Centrafrique : un responsable rebelle se dit victime de détention arbitraire

Publié le par Le Monde

images.jpgUn dirigeant de l'Armée populaire pour la restauration de la démocratie (APRD), la principale rébellion encore active en Centrafrique, le "commandant" Magloire Guétel, a affirmé mardi à l'AFP être "détenu arbitrairement" à Bangui.

"Je suis détenu arbitrairement depuis le 12 février dans des conditions difficiles.
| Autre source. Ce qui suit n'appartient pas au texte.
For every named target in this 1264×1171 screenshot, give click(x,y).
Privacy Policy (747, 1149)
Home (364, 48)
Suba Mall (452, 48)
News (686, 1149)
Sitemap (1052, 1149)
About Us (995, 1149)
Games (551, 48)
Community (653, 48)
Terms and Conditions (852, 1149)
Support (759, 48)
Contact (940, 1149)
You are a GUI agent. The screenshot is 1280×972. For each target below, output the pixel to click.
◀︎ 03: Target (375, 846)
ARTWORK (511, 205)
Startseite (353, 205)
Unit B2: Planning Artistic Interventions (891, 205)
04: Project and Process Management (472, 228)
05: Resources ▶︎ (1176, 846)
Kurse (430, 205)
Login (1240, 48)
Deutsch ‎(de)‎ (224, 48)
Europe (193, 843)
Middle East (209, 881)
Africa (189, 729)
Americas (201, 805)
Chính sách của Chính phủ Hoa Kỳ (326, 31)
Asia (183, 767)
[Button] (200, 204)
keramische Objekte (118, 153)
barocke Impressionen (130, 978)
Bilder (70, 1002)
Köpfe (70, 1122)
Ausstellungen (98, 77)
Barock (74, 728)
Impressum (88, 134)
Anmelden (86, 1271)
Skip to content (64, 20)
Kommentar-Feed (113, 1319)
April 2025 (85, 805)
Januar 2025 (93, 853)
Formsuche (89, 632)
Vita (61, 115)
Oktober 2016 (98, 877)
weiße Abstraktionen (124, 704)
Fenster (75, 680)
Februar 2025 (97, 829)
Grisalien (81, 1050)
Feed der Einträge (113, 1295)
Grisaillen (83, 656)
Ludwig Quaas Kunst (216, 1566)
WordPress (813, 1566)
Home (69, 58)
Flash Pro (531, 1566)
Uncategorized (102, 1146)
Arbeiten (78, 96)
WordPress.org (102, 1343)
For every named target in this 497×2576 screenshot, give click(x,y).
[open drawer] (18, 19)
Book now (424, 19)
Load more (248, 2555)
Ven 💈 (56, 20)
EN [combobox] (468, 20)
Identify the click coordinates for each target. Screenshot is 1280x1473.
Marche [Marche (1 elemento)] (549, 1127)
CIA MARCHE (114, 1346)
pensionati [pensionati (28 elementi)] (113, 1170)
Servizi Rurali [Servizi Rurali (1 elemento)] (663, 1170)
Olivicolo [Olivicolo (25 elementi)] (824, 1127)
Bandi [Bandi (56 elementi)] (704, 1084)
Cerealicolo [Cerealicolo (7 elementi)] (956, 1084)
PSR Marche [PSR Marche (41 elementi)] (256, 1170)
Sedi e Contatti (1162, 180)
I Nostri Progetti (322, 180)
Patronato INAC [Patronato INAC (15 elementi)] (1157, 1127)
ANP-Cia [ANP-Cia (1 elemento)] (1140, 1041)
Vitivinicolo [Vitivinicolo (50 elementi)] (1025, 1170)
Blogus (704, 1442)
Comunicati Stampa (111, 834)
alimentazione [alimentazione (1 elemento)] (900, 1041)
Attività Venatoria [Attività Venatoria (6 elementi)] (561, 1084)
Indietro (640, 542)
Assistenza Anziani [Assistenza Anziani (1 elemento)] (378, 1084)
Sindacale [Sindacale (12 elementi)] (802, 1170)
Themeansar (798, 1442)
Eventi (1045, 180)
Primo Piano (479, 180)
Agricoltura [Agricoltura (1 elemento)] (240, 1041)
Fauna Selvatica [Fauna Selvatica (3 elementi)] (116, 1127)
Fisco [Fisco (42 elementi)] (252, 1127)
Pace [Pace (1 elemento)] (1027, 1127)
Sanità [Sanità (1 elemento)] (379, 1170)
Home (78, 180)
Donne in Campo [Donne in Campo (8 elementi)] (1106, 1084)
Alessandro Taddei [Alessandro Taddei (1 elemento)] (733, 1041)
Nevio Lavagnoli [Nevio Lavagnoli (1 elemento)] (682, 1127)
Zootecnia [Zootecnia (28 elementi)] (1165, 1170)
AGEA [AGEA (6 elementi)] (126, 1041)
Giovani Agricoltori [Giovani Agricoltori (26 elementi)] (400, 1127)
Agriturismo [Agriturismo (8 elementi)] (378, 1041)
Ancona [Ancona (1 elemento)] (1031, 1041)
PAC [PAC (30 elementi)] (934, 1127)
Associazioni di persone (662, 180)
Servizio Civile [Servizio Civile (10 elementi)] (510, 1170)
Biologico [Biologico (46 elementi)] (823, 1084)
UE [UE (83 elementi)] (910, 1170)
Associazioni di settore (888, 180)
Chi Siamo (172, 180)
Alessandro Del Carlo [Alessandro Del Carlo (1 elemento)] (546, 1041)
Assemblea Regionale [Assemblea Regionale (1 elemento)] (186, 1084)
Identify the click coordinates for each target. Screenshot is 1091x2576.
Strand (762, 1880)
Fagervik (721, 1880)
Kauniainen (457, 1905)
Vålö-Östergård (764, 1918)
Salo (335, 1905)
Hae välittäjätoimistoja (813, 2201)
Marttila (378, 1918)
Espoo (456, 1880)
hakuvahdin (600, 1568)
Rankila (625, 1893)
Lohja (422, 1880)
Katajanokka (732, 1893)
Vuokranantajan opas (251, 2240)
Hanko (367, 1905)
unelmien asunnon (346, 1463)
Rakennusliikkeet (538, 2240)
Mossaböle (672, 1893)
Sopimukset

Et pourtant, j'ai répondu à l'appel lancé par le chef de l'Etat à Sido le 15 mars 2007, en me rendant aux autorités à Bouar en mai 2007 avec 504 hommes", a-t-il assuré au téléphone de son lieu de détention dans les locaux de la Section Recherches et Investigations (SRI) de la gendarmerie.

Le 15 mars 2007, à l'occasion du 4e anniversaire du coup d'Etat qui l'a porté au pouvoir, le président centrafricain François Bozizé avait demandé aux combattants de l'APRD, depuis Sido proche de la frontière tchadienne, de renoncer à la lutte armée.

"Nous sommes sortis (du maquis) en espérant que cela conduirait à des discussions en vue de la conclusion d'un accord de paix entre l'APRD et le gouvernement", a affirmé Magloire Guétel qui vivait depuis dans une sorte de régime de semi-liberté dans le camp militaire de Bouar (ouest).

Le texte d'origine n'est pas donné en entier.